Toujours est-il que les films de science-fiction de cette durée demeurent rares. Et d'ailleurs c'est l'un des seuls défauts d'Interstellar. Le film pâtit clairement d'un démarrage poussif. Les séquences du début, qui se déroulent sur Terre, paraissent un peu longuettes. On aurait bien voulu voir Cooper partir en orbite bien plus tôt, au lieu de nous offrir des séquences prolongées avec ses enfants qu'il doit quitter.
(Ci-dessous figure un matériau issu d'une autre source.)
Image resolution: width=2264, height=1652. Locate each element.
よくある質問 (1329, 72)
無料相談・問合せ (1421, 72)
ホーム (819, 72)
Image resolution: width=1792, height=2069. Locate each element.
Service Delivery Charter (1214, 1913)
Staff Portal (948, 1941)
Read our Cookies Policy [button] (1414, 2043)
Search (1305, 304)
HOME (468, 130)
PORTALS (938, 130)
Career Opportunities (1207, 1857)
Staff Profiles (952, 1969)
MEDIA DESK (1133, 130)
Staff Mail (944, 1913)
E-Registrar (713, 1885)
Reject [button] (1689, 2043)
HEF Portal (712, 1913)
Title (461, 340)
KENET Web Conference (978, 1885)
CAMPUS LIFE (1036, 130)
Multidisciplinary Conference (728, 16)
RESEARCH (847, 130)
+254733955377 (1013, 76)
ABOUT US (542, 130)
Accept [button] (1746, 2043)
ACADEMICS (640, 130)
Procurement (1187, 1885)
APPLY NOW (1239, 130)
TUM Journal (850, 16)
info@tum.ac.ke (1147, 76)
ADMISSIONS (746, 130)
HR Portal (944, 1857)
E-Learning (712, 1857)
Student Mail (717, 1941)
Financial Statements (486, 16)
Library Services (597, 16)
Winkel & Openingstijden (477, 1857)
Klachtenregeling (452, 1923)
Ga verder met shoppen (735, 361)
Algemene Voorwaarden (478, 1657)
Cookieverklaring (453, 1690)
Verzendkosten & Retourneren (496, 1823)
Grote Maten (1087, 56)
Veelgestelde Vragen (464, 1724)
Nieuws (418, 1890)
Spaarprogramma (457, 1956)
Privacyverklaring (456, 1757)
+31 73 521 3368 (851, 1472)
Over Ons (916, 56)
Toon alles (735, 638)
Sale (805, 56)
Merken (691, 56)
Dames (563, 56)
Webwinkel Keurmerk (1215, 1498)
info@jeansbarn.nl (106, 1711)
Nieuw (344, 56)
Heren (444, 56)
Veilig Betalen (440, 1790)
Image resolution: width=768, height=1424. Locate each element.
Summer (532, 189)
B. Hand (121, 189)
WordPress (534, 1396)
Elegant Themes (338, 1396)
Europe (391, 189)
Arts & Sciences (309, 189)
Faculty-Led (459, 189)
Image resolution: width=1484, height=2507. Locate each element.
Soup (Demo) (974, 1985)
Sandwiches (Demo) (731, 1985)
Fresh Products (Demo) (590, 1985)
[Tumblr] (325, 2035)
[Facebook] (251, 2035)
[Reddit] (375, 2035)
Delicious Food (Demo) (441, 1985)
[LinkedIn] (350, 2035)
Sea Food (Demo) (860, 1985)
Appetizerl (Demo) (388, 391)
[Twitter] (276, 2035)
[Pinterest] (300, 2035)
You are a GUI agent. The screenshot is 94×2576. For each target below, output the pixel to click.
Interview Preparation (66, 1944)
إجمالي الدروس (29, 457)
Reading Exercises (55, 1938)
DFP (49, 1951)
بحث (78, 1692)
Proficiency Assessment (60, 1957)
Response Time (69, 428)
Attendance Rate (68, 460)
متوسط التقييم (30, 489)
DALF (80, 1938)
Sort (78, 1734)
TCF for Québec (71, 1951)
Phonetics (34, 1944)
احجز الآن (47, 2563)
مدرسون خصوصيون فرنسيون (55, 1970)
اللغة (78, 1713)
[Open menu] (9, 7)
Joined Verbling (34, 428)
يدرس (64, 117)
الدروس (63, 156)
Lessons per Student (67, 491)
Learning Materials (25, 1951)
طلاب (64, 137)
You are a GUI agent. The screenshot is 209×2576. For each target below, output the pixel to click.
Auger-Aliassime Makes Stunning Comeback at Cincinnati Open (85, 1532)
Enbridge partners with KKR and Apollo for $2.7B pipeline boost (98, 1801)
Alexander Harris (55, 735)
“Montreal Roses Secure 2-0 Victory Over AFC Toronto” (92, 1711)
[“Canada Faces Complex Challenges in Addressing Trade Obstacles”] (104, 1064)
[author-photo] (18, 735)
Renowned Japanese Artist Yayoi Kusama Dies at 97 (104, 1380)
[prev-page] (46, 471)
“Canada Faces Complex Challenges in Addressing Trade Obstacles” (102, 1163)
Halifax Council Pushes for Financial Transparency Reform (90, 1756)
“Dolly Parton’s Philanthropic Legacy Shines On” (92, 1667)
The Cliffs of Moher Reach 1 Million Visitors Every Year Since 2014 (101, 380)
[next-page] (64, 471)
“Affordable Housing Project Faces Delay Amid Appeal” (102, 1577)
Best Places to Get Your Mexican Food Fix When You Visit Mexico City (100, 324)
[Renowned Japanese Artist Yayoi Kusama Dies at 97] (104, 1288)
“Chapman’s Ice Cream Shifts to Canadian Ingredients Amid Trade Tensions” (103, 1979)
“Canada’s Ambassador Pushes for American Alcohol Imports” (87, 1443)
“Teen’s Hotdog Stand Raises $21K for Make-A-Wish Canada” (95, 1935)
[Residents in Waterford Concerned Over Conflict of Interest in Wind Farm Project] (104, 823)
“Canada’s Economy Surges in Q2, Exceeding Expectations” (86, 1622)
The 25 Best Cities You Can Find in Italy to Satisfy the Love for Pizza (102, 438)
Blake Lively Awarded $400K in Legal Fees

Passée la première heure, ce long métrage prend sa vitesse de croisière et il ne va cesser d'impressionner de plus en plus le spectateur. Les scènes dans l'espace sont tout bonnement hallucinantes. On se doute que le budget en terme d'effets spéciaux a dû être très important. Mais Christopher Nolan a eu l'intelligence de ne pas noyer son film en montrant uniquement un déferlement d'effets spéciaux. Non, il les a inscrits en mettant l'homme au cœur de tout. L'homme paraît bien petit, même dans son vaisseau spatial, lorsqu'il visite un espace qui lui est étranger. La performance de Mathew McConaughey est d'ailleurs remarquable. L'acteur – déjà remarqué dans Mud – est toujours dans le bon ton. On s'identifie facilement à son personnage qui ne cesse de penser à sa famille restée sur Terre mais qui se démène pour que sa mission soit un succès. A ses côtés, on retrouve Anne Hathaway. Elle est plus proche du rôle de Sandra Bullock vu dans Gravity que de ses rôles de princesse. En tout cas, la jeune actrice ne fait pas tâche dans le casting. Loin s'en faut.

Ces deux acteurs – mais aussi les autres dont Michael Caine et Jessica Chastain – parviennent sans mal à transmettre une émotion vraie à ce film qui aurait pu tourner uniquement autour de festivals pyrotechniques.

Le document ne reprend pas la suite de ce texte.